Estratto del documento
****************
Annota Lucio Gambardella su il Foglio: Prima il terremoto in Turchia e Siria, adesso quello in Marocco e l’alluvione in Libia. I disastri naturali nel Nord Africa e nel Medio Oriente si stanno rivelando un’opportunità unica per chi vuole investire nella ricostruzione. In prima linea ci sono le monarchie del Golfo Persico, il cui zelo nell’offrire aiuti e assistenza economica all’indomani di ogni tragedia cela un disegno politico preciso. Una diplomazia nuova, quella che arriva dal Golfo, e che ruota attorno al desiderio di investire in grandi infrastrutture, ma stavolta secondo le regole dell’economia di mercato.Un cambiamento epocale rispetto a quando l’abbondanza di petrodollari permetteva di elargire pacchetti di aiuti finanziari incondizionati ai propri partner. I tempi sono cambiati e con essi le riserve di liquidità. La politica di potenza nella regione ora passa anche per la ricostruzione. I petrodollari oggi servono a investire in alleanze, non semplicemente a comprare leader. E’ il pragmatismo a guidare la nuova politica del Golfo nella regione. Lo ha fatto intendere domenica scorsa l’erede al trono saudita Mohammed bin Salman che, appena entrato nel gruppo dei Brics, ha rivolto un discorso emblematico: “Credo che nel giro di cinque anni il medio oriente sarà la prossima Europa e l’Arabia Saudita sarà un paese completamente diverso”.Fino a spingersi ad augurarsi di “vedere il Medio Oriente in cima al mondo prima che io muoia. Questa è la guerra dei sauditi. Questa è la mia guerra”. Una guerra economica, si intende, che Bin Salman vuole combattere anche sulle macerie di paesi distrutti, come la Siria o il Marocco, o in difficoltà economica, come la Tunisia o l’Egitto”.
****************
Dati estratti
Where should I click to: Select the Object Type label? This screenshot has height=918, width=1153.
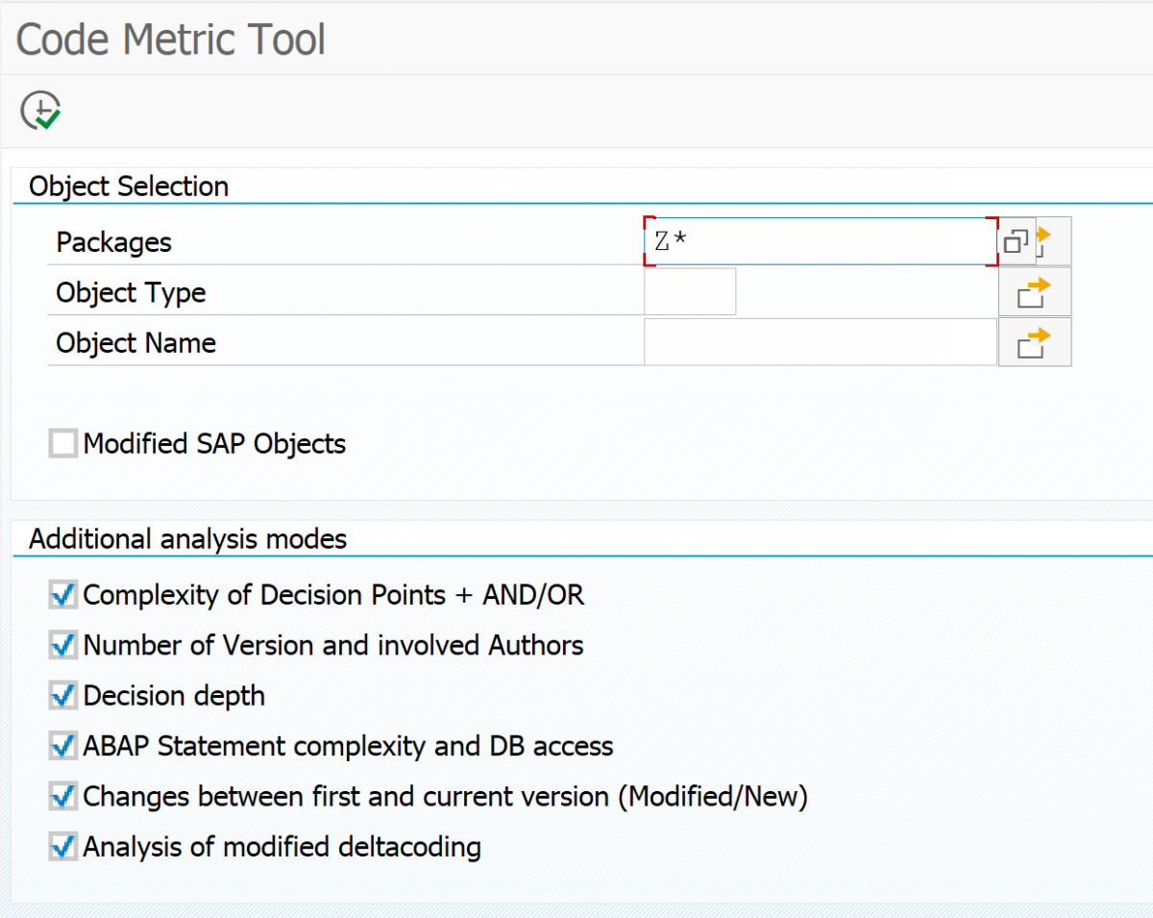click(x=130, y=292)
****************
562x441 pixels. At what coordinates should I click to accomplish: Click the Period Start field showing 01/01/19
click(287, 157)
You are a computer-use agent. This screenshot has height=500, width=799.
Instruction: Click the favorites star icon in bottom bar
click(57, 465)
****************
Consegna
Nel testo sulle monarchie del Golfo e la ricostruzione, quali paesi vengono indicati come colpiti da un terremoto o da un'alluvione? Per ciascuno precisa il disastro. Il materiale non ha alcun ruolo in questo lavoro.

Risposta
Turchia (terremoto), Siria (terremoto), Marocco (terremoto), Libia (alluvione).